**Document text:**
[start]

What’s that? Oh, you want to do a breast exam on me? I mean my gyno does one yearly, but ok. Sure, I can hold my 20 pound baby with one arm while I’m laying on my back and he’s screaming at you for making us wait so damn long. Switch sides? Oh right, let me just fling him to the other side right quick…
(I’m not even going to try to MS Paint that image for you.)
By now, I’m no longer perspiring. I’m sweating. Thank goodness it’s not the kind that beads up and sits there and makes you look pathetic. It’s just the kind that makes you feel like you just got out of the shower during a physical exam in which you’re being fully exposed in all your sweating glory.
And after all that, Dr. IWSTMP wants to talk at me some more!
When do I get to ask the questions, lady? Do you think just because my son is doing all the talk-yelling that I don’t have anything to say?
Finally, we wrapped it up, she apologizes for the delay, and she’s out. And I’m one-handed changing, the other holding Sesame Street Bruno Mars music up for Baby A who’s all but lost it by this point.
I’m dressed, I’ve got my papers, my baby, and his entertainment and we FINALLY get to roll out. To the truck (SUV equals truck in my world). So I can change his shitty britches in the open air, let the breeze cool off my sweat, and get away from the doctor.

[end]

**Recorded data:**
[start]

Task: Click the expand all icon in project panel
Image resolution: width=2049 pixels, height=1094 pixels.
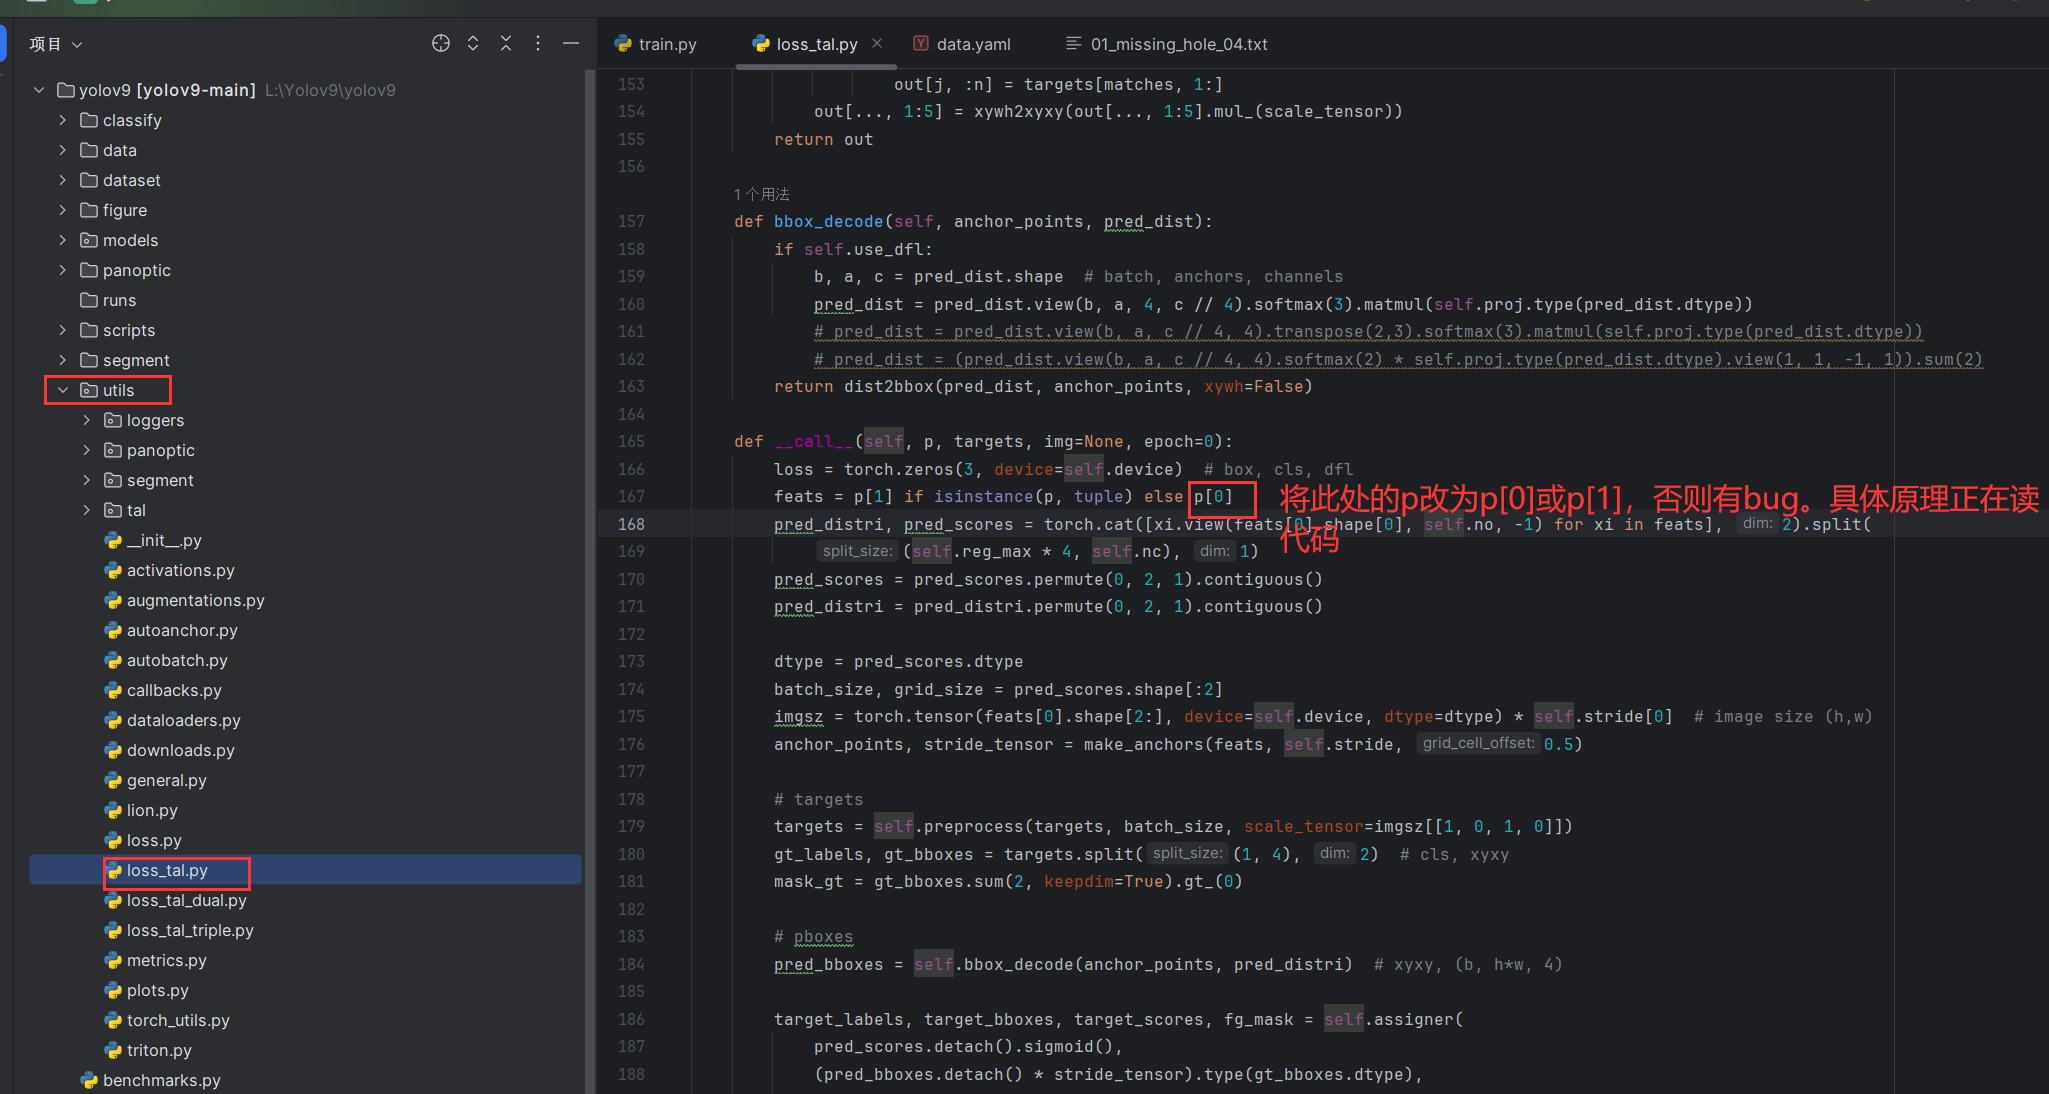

[end]

**What the task requires:** From the doctor-visit story, write out the part that begins with the words containing "When do I get" and ends with "from the doctor.". This data was taken from a separate source.

**The output:**
When do I get to ask the questions, lady? Do you think just because my son is doing all the talk-yelling that I don’t have anything to say?
Finally, we wrapped it up, she apologizes for the delay, and she’s out. And I’m one-handed changing, the other holding Sesame Street Bruno Mars music up for Baby A who’s all but lost it by this point.
I’m dressed, I’ve got my papers, my baby, and his entertainment and we FINALLY get to roll out. To the truck (SUV equals truck in my world). So I can change his shitty britches in the open air, let the breeze cool off my sweat, and get away from the doctor.